Let's understand it clearly by an example.
让我们通过一个例子来清楚地理解它。
final String[] listFirst = {"A1", "A2", "A3", "A4"};
final String[] listSecond = {"B1", "B2", "B3"};
final Observable<String> observableFirst = Observable.fromArray(listFirst);
final Observable<String> observableSecond = Observable.fromArray(listSecond);
Observable.concat(observableFirst, observableSecond)
.subscribe(new Observer<String>() {
@Override
public void onSubscribe(Disposable d) {
}
@Override
public void onNext(String value) {
}
@Override
public void onError(Throwable e) {
}
@Override
public void onComplete() {
}
});
As we are using Concat Operator, it will maintain the order and emit the values as A1, A2, A3, A4, B1, B2, B3.

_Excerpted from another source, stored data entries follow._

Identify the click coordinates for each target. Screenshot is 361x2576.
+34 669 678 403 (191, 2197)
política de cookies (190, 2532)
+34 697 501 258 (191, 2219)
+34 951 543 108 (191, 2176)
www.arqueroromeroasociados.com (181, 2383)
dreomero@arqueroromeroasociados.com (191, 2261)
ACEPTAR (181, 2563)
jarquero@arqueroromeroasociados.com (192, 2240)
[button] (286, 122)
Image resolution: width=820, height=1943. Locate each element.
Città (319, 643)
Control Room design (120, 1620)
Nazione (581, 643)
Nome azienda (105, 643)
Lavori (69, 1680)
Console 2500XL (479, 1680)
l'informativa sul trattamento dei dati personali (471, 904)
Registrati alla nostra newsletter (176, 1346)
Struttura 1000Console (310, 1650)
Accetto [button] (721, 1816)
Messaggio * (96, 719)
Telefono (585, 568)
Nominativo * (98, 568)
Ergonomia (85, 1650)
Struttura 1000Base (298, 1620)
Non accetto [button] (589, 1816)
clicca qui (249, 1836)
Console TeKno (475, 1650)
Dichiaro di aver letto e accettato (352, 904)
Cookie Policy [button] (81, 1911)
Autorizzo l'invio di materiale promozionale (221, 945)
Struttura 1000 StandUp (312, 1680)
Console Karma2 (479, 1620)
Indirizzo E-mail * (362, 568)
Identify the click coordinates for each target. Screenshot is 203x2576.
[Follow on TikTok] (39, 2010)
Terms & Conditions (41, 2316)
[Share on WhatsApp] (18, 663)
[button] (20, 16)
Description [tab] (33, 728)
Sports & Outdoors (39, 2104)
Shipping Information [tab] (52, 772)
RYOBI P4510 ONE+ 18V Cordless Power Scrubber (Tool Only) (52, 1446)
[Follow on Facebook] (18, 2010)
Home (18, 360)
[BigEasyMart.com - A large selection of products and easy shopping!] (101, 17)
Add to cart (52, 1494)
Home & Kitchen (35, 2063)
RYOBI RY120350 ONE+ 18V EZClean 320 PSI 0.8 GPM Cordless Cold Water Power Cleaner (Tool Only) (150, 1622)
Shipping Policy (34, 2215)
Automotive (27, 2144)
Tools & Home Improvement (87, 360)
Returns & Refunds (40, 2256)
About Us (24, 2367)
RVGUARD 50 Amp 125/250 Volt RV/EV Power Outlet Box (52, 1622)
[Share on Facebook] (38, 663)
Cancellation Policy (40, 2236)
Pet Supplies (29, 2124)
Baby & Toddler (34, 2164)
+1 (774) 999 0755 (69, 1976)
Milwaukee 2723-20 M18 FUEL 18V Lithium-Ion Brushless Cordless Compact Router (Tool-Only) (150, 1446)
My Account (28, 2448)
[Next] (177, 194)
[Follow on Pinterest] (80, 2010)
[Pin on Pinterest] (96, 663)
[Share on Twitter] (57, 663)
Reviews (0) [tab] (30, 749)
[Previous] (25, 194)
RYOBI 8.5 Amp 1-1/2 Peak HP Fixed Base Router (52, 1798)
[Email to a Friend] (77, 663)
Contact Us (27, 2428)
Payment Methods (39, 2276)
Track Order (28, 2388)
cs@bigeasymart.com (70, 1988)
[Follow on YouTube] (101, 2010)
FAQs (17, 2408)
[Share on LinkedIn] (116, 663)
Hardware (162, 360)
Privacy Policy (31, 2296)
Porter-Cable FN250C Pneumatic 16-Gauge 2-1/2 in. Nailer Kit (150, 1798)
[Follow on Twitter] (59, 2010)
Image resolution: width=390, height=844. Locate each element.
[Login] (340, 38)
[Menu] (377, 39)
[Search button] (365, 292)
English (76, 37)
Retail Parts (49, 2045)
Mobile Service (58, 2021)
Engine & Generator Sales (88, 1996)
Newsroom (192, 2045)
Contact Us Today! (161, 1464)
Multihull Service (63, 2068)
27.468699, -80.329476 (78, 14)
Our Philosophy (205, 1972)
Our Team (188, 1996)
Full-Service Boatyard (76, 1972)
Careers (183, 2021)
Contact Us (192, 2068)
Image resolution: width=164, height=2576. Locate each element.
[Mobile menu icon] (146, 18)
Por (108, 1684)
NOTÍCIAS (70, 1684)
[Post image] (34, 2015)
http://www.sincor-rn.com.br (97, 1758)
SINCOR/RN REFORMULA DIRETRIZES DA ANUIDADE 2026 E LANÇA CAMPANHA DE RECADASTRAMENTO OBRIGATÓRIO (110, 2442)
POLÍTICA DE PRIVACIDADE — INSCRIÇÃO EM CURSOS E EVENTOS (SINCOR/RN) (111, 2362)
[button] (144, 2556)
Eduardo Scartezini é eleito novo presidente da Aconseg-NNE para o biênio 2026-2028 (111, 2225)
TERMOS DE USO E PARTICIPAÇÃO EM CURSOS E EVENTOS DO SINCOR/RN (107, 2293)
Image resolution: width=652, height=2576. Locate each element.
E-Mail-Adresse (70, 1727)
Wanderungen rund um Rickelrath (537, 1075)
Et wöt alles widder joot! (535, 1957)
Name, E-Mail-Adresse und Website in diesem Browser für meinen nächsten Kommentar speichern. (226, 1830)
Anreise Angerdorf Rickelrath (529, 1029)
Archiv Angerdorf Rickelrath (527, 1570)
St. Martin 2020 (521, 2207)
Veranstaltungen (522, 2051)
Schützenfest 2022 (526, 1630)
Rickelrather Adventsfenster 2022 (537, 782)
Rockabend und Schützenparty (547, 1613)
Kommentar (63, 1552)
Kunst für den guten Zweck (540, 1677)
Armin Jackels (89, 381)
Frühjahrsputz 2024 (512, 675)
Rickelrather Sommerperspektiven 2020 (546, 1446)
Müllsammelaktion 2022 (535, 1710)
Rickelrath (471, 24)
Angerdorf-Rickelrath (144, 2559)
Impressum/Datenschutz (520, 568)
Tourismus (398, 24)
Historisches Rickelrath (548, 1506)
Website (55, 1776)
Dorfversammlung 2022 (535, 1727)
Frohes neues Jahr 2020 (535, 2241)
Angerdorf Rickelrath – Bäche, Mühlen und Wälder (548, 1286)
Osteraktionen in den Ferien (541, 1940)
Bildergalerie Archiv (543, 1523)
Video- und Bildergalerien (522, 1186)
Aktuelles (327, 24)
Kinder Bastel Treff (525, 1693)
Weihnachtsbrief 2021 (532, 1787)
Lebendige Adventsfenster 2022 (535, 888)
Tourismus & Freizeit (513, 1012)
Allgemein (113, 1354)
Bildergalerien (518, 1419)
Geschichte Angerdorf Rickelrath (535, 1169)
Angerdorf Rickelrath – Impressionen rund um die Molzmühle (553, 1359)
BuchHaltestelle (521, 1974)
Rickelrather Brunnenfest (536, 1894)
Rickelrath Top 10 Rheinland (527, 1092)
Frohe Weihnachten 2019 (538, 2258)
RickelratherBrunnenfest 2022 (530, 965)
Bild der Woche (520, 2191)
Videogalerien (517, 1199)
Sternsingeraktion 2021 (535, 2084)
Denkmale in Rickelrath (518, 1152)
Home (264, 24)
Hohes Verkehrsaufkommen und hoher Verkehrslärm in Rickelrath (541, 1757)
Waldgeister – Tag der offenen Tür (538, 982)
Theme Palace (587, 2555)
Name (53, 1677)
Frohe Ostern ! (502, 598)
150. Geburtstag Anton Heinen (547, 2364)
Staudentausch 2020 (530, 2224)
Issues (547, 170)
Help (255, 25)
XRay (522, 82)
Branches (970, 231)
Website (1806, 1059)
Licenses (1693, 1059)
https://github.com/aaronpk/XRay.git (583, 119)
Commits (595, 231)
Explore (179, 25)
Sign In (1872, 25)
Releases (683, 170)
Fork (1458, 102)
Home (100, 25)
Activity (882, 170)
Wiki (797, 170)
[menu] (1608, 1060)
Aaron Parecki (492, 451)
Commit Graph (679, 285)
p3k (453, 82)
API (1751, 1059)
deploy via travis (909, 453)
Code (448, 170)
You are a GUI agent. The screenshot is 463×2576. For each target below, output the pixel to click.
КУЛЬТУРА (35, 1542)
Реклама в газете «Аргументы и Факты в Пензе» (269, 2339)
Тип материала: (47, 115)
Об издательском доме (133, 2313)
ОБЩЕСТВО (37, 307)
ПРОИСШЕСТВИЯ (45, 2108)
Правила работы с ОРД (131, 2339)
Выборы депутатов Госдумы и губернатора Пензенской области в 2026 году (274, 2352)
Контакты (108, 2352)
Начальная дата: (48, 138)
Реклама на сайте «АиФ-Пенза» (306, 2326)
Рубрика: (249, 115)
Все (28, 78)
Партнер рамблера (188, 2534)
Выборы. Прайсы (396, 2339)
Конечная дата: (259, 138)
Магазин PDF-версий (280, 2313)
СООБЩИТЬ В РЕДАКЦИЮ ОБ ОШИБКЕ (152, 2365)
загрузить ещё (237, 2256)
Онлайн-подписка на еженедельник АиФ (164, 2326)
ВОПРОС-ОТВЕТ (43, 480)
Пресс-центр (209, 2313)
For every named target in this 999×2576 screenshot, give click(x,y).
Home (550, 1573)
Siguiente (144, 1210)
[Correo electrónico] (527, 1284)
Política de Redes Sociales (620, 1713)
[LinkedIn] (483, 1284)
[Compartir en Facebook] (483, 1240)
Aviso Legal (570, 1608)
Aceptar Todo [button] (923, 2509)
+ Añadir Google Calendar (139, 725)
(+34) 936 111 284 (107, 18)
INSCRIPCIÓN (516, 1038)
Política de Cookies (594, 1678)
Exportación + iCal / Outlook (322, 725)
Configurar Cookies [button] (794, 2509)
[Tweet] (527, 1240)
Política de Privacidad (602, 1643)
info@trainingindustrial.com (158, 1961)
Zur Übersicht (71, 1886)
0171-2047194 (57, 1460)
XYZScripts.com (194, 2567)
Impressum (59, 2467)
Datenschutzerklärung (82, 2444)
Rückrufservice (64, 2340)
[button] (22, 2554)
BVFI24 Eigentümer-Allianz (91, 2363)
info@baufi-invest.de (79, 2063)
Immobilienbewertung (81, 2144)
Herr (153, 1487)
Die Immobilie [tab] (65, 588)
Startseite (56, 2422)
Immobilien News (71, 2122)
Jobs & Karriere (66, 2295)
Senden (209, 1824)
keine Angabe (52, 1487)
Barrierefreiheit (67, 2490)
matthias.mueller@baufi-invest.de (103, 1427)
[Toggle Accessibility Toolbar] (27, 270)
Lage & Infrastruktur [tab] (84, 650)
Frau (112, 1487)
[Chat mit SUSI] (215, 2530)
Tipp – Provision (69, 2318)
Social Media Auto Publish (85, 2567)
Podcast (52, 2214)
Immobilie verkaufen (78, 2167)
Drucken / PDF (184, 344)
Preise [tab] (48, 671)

当我们使用 Concat Operator 时,它将保持顺序并将值发送为 A1、A2、A3、A4、B1、B2、B3。
Merge
合并
Merge combines multiple Observables into one by merging their emissions. It will not maintain the order while emitting the items.
Merge 通过合并它们的排放将多个 Observable 合并为一个。它不会在发出项目时保持顺序。
Let's understand it clearly by an example.
让我们通过一个例子来清楚地理解它。
final String[] listFirst = {"A1", "A2", "A3", "A4"};
final String[] listSecond = {"B1", "B2", "B3"};
final Observable<String> observableFirst = Observable.fromArray(listFirst);
final Observable<String> observableSecond = Observable.fromArray(listSecond);
Observable.merge(observableFirst, observableSecond)
.subscribe(new Observer<String>() {
@Override
public void onSubscribe(Disposable d) {
}
@Override
public void onNext(String value) {
}
@Override
public void onError(Throwable e) {
}
@Override
public void onComplete() {
}
});
As we are using Merge Operator, it will not maintain the order and can emit the values in any order such as A1, B1, A2, A3, B2, B3, A4or A1, A2, B1, B2, A3, A4, B3or can be anything.
由于我们使用的是 Merge Operator,它不会保持顺序并且可以按任何顺序发出值,例如A1、B1、A2、A3、B2、B3、A4或A1、A2、B1、B2、A3、A4、B3或者可以是任何东西。
This is how we should use the Concat and the Merge operators in RxJava depending on our use-case.
这就是我们应该根据我们的用例在 RxJava 中使用 Concat 和 Merge 运算符的方式。